29. Oktober: Oberhelfenschwil. Ein Haus – fünfhundert Jahre jung. Viele alte Häuser werden abgerissen und durch Neubauten ersetzt. In Oberhelfenschwil steht seit einigen Monaten ein «neues» Haus mit bewegter und einer mehrere hundert Jahre alten Geschichte. Der stattliche Hof blickt auf eine einzigartige Geschichte zurück. Im Staatsarchiv St. Gallen lässt sich diese bis ins mittlere 14. Jahrhundert zurückverfolgen. Seit dem 14. Juli 1385 bis heute sind die Kauf- und Pachtverträge fast lückenlos vorhanden. Bis vor vier Jahren stand das imposante Herrenhaus auf dem jetzigen Waffenplatz Neuchlen-Anschwilen bei Gossau. Da musste der auffällige, überdurchschnittlich grosse Bauernhof mit dem mächtigen Tätschhaus und den vorragenden Giebelfeldern einer Kampfanlage des Bundes weichen. Dies veranlasste das kantonale Amt für Denkmalpflege im Sommer an die umliegenden Zimmereien mit dem Projekt, nach Interessenten zu suchen. Für die Familie Kühne war es Liebe auf den ersten Blick und somit der Start zu einem ungewöhnlichen und über vier Jahre dauernden Projekt. Der Abbruch gab viel zu tun. Angefangen mit dem Entfernen später angebrachter Materialien wie neuem Täfer, Spanplatten usw. über das Zeichnen von Plänen, Fotografieren von Details und schliesslich Nummerieren von allen später wiedergebrauchten Einzelteilen – etwa 3'000 Stück. Danach wurde das ganze Haus sorgsam Stück für Stück abgebrochen und nach Oberhelfenschwil transportiert.
29. Oktober: Toggenburg. Der Appenzellische Metzgermeisterverband will Mostbröckli, Pantli und Siedwürste als Appenzeller Spezialitäten schützen lassen. Dies betrifft einige Toggenburger Metzgereien. In der Auslage der Metzgereien Preisig in Bächli und Lichtensteig liegt täglich frisch die mit der Goldmedaille ausgezeichnete «Appenzeller Siedwurst». Roland Preisig stört sich nicht am Appenzeller Vorhaben. «Der Name allein macht eine Wurst nicht aus, wichtig ist, was drin ist», so der Metzger.
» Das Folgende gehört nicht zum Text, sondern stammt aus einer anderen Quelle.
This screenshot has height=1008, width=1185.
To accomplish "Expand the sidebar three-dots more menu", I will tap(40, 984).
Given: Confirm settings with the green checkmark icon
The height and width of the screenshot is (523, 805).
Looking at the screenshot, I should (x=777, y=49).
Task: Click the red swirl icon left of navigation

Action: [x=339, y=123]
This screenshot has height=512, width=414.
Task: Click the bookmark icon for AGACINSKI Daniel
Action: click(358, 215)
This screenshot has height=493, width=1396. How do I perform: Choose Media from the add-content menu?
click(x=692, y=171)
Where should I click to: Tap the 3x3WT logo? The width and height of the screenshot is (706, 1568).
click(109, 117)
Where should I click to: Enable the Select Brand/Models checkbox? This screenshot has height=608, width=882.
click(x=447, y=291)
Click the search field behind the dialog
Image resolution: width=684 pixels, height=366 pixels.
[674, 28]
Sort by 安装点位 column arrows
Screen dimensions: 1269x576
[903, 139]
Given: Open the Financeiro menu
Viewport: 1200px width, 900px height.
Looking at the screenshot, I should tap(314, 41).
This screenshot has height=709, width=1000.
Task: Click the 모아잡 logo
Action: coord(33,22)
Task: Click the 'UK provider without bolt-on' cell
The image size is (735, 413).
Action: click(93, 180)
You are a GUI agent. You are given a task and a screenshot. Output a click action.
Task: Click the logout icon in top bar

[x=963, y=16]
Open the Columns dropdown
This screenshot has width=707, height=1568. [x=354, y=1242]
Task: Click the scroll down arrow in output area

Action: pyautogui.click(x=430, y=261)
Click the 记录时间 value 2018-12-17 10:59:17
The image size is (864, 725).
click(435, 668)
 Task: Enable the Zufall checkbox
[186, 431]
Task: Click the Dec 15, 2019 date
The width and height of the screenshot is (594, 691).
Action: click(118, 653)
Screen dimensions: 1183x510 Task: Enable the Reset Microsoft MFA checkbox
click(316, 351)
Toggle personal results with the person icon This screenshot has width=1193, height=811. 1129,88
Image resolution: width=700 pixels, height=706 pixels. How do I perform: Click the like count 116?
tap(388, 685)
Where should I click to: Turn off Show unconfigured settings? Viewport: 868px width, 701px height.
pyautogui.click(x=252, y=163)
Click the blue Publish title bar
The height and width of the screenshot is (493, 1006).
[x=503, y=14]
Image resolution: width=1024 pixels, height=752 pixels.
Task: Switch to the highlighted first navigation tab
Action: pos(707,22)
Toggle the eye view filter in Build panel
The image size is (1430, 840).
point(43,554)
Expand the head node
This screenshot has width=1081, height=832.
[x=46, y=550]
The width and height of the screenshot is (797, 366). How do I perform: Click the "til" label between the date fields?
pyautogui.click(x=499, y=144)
Er glaubt nicht, dass ihm aus dem Schutz Nachteile entstehen. Die meisten der Toggenburger Metzgereien vertreiben ihre Mostbröckli einfach als Mostbröckli. Die «Appenzeller Pantli» kaufen die Metzgereien Götzl in Brunnadern und Widmer in Lichtensteig von einer Appenzeller Metzgerei zu. Zudem wollte der Metzgermeisterverband Appenzellerland verhindern, dass die Micarna-Metzgerei der Migros in Bazenheid im grossen Stil «Appenzeller Mostbröckli» herstellt.